/CALM

Source code for ICLR 2021 paper : Pre-training Text-to-Text Transformers for Concept-Centric Common Sense

Primary LanguagePython

Pre-training Text-to-Text Transformers for Concept-centric Common Sense

This code is for ICLR2021 paper: Pre-training Text-to-Text Transformers for Concept-centric Common Sense. Checkout our Project website for details!

Installation

conda create -n calm python==3.7
conda activate calm
python setup.py install
cd CALM

Preprocess for CALM

wiki pre-process

cat wiki.doc | tail -n +500000 | head -n 500000 > wiki/wiki.train.raw
cat wiki.doc | tail -n +1000000 | head -n 100000 > wiki/wiki.valid.raw

Generative Objective

python dataset_utils/concept_deshuffling_data_generation.py
python dataset_utils/keyword_lm_data_generation.py

Dataset creation for concept-order-recovering (COR) and concept-to-sentence (C2S).

Contrastive Objective

python dataset_utils/generate_discriminative_dataset.py

Dataset creation for generative question answering (QA) dataset.
There are three types of contrastive objectives (See Table 4 (b) in the paper).

Option 1: Multi-choice QA
Option 2: Generative QA
Option 3: True/False

For CALM, we use option 2, which is Generative QA.

Mix three dataset

python dataset_utils/mix_dataset.py

Pre-training

Pre-train CALM_mix

First, train the mix dataset.

python finetune.py \
    --data_dir datasets/mix \
    --output_dir outputs/calm_mix_base \
    --model_name_or_path t5-base \
    --tokenizer_name_or_path t5-base \
    --max_seq_length 256 \
    --learning_rate 5e-4 \
    --num_train_epochs 2 \
    --train_batch_size 8 \
    --graident_accumulation_steps 4 \
    --weight_decay 0.01 \
    --warmup_steps 10000 \
    --adam_epsilon 1e-6 \
    --n_gpu 4 \
    --gpu_nums 4,5,6,7 \
    --model_parallel

python finetune.py \
    --data_dir datasets/mix \
    --output_dir outputs/calm_mix_large_dp \
    --model_name_or_path t5-large \
    --tokenizer_name_or_path t5-large \
    --max_seq_length 256 \
    --learning_rate 5e-4 \
    --num_train_epochs 2 \
    --train_batch_size 8 \
    --graident_accumulation_steps 4 \
    --weight_decay 0.01 \
    --warmup_steps 10000 \
    --adam_epsilon 1e-6

Pre-train CALM

Then, train CALM using the checkpoint of mix dataset.

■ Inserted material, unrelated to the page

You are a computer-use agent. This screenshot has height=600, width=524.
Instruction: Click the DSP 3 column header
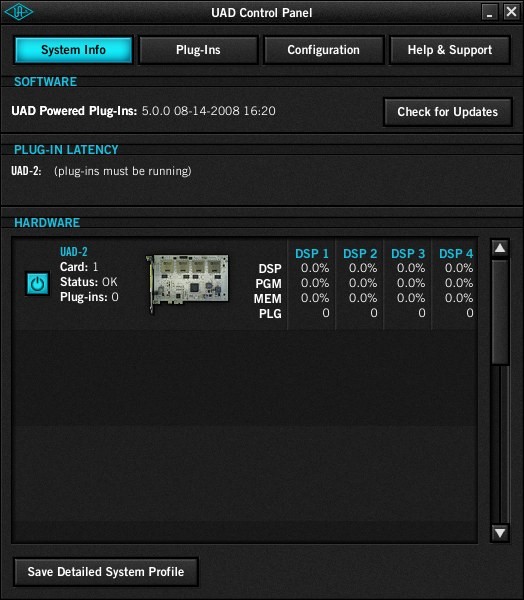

python finetune_generator_discriminator.py \
    --data_dir datasets/option2 \
    --checkpoint_dir outputs/calm_mix \
    --output_dir outputs/calm \
    --max_seq_length 256 \
    --learning_rate 5e-7 \
    --num_train_epochs 3 \
    --train_batch_size 8 \
    --graident_accumulation_steps 32 \
    --fp_16 False \
    --weight_decay 0.01 \
    --warmup_steps 10000 \
    --adam_epsilon 1e-6 \
    --n_gpu 8 \
    --gpu_nums 0,1,2,3,4,5,6,7

python finetune_generator_discriminator.py \
    --data_dir datasets/option2 \
    --checkpoint_dir outputs/calm_mix_base_dp \
    --output_dir outputs/calm_base_dp \
    --max_seq_length 256 \
    --learning_rate 5e-7 \
    --num_train_epochs 3 \
    --train_batch_size 8 \
    --graident_accumulation_steps 32 \
    --fp_16 False \
    --weight_decay 0.01 \
    --warmup_steps 10000 \
    --adam_epsilon 1e-6

Fine-tuning

Use checkpoint to fine-tune on the downstream tasks.

Model List

Our released models are listed as following. You can import these models by using HuggingFace's Transformers.

Model CSQA OBQA PIQA aNLI Description
danny911kr/calm-mix-base 63.02 60.40 70.07 62.79 Mix-Only
danny911kr/calm-base 63.32 60.90 71.01 63.20
danny911kr/calm-mix-large 70.26 62.50 73.70 75.99 Mix-Only
danny911kr/calm-large 71.31 66.00 75.11 77.12